TFG Office Hours runs Monday, Tuesday, Thursday, Friday, Saturday, and Sunday from 11 AM to 1 PM EST on the Discord stage. The room is open and the conversation rewards participation. Come join us.
đź’µ The Investor Check
Your ask isn’t small. They just don’t know that yet.
We saw this play out firsthand inside TFG.
A founder came to a recent community pitch session with a $15,000 to $20,000 ask. Smart shoe concept. Manufacturing in Medellin, Colombia, one of South America's legitimate fashion production hubs. A working Android prototype. A draft retail contract for 80% of the first production run already in hand. The total budget: $8,000 for a 300 to 400 unit first run, $4,000 for iOS app conversion, $3,000 for marketing, and $3,000 for logistics and support.

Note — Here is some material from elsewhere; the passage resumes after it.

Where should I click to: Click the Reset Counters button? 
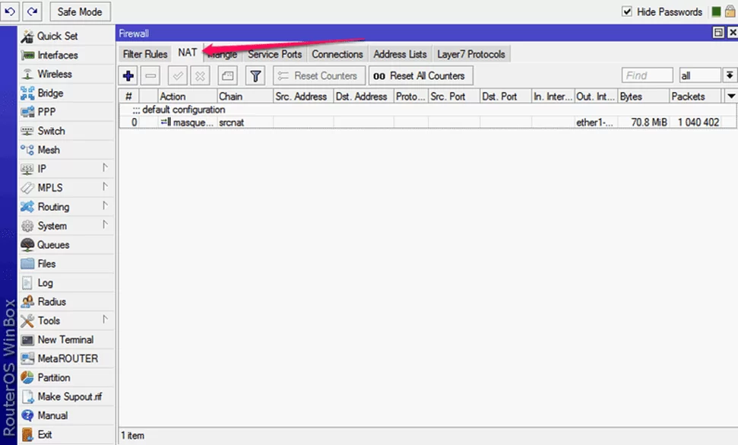tap(319, 76)
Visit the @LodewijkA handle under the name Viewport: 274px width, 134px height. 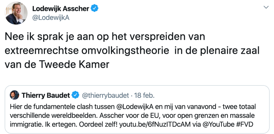51,18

From a US investor's vantage point, $15,000 to $20,000 barely registers as a number. It barely covers two months of a junior developer's salary in San Francisco. The instinct is to wonder what a check that small could possibly accomplish.
The answer, in this case, was: a full production run, a cross-platform app, a go-to-market campaign, and a retail partnership. All of it. That is not a small ask underdressed. That is capital efficiency working exactly the way early-stage investors say they want to see.
This is the pattern that surfaces regularly among founders from India, Nigeria, the Philippines, Colombia, and other high-growth markets who pitch to Western capital. They come in with what looks, on paper, like a modest number. The investor sees it, runs it against what they know it costs to operate in their market, and flags it mentally: not enough to do anything meaningful.
The investor is not wrong about their own math. They are just using the wrong exchange rate.
Here is what the numbers actually look like. In India, a mid-level software developer earns somewhere between $8,000 and $13,000 a year depending on city and experience. In Nigeria, senior developers typically earn between $5,000 and $10,000 annually. In the Philippines, the range is similar — around $7,000 to $12,000 for a mid-level engineer. Set that against the US baseline, where entry-level developers start at $75,000 to $85,000 a year and the average across experience levels runs well above $100,000.
What that means in practice: $50,000 in Bangalore funds roughly a year of three to four capable developers. In Lagos, the same check can support a full engineering team for 12 to 18 months. In Manila, the leverage is comparable. The amount that barely covers six months of a single junior developer in San Francisco can become an entire first engineering sprint in markets where the talent is real and the cost structure is fundamentally different.
This is not an argument for skipping diligence or treating all small asks as equivalent. Markets are different, execution risk is execution risk, and a modest check in a low-cost market still needs a clear path to traction. The argument is for context. The question investors should be asking is not "Is this enough?" It is "How far does this actually go in the market where this team is building?" Those are different questions, and only one of them is useful.
For founders raising from Western capital, the lesson runs in the opposite direction: do not assume the investor understands your cost structure. Build it into the narrative. Make it concrete. A line like "$50,000 funds a three-person engineering team for 14 months at local market rates, getting us to X milestone" is not a weakness in your pitch. It is a proof point that you understand your market and know how to make capital work. That is precisely what early-stage investors say they want to see.
The founders who get this right do not apologize for the size of their ask. They frame it as a disproportionate opportunity for the investor. That tends to be a very different conversation.